> EXERCISE
In the output, include exactly the lines from the beginning of the records up to and including the one that contains "This screenshot has width=983, height=466.", and leave out the pictures.

── DATA PROVIDED ──

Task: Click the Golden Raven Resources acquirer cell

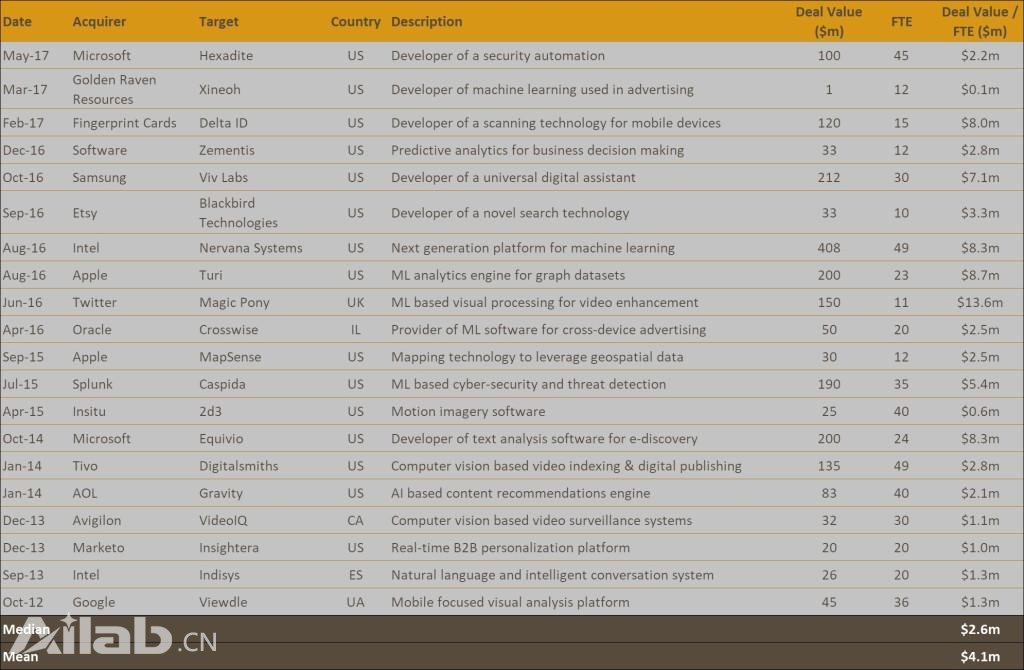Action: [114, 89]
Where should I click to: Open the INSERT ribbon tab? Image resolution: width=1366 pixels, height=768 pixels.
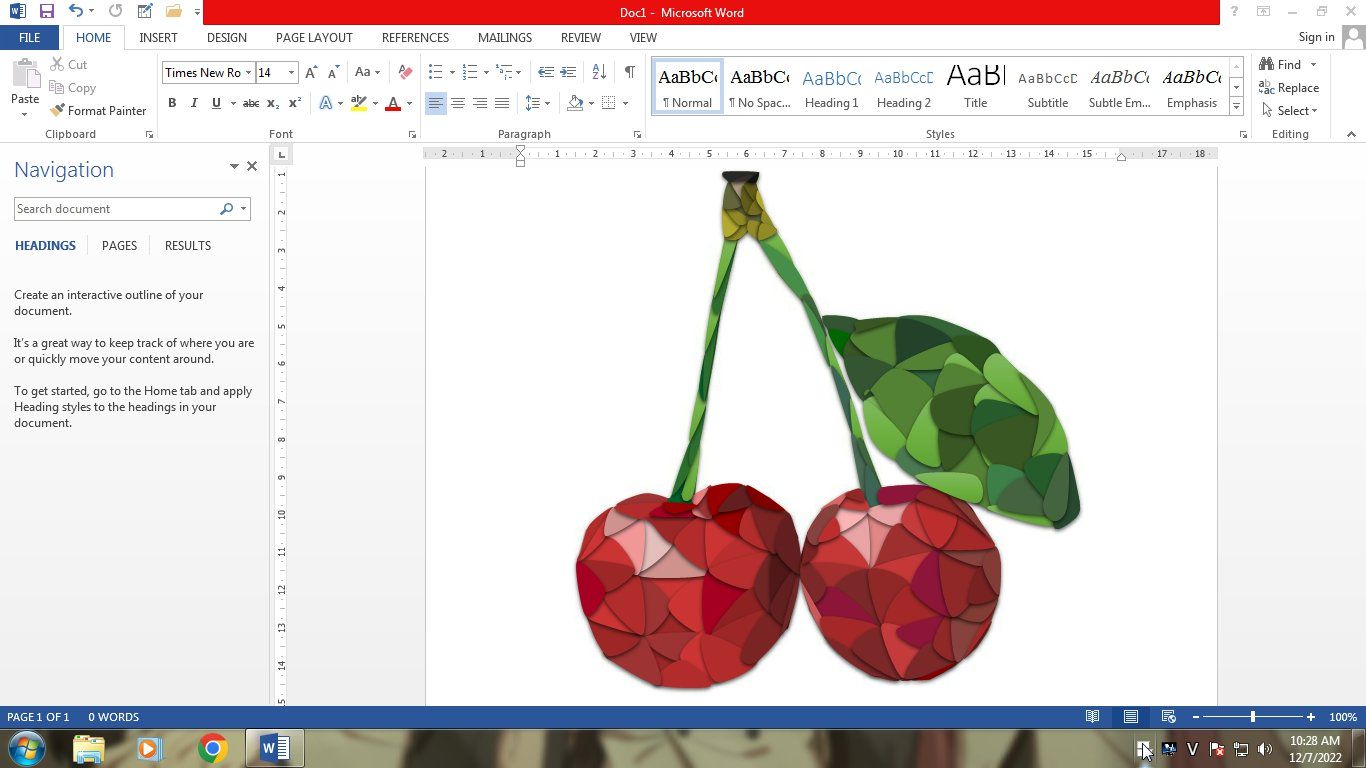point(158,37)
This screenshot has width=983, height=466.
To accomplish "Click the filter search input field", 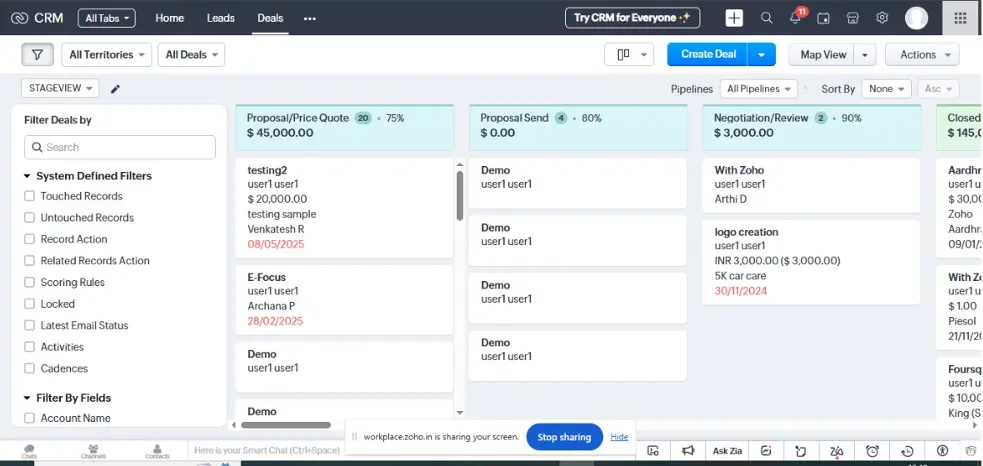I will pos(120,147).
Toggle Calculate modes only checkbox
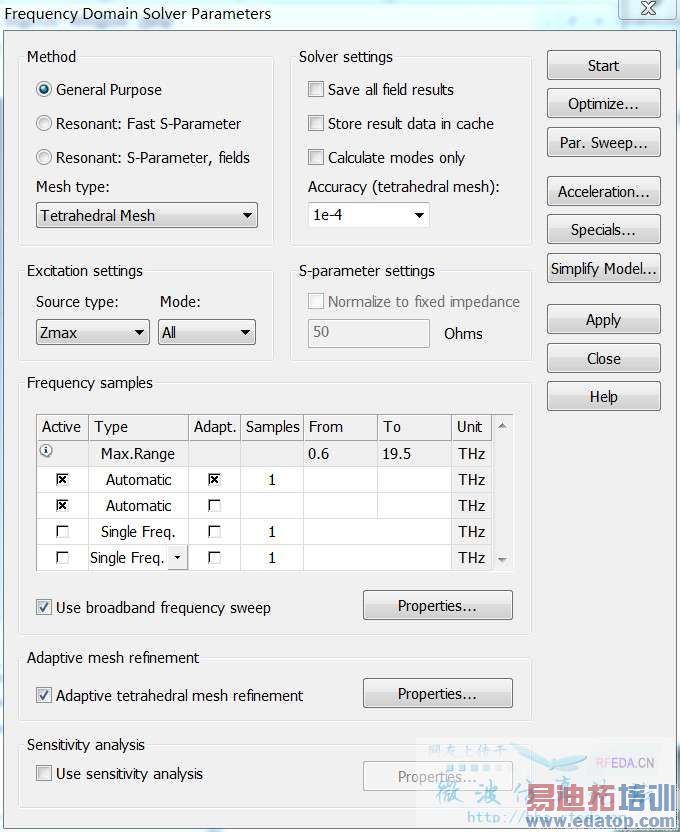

───

> YOUR SOLUTION
Task: Click the Golden Raven Resources acquirer cell

Action: [114, 89]
Where should I click to: Open the INSERT ribbon tab? Image resolution: width=1366 pixels, height=768 pixels.
point(158,37)
This screenshot has width=983, height=466.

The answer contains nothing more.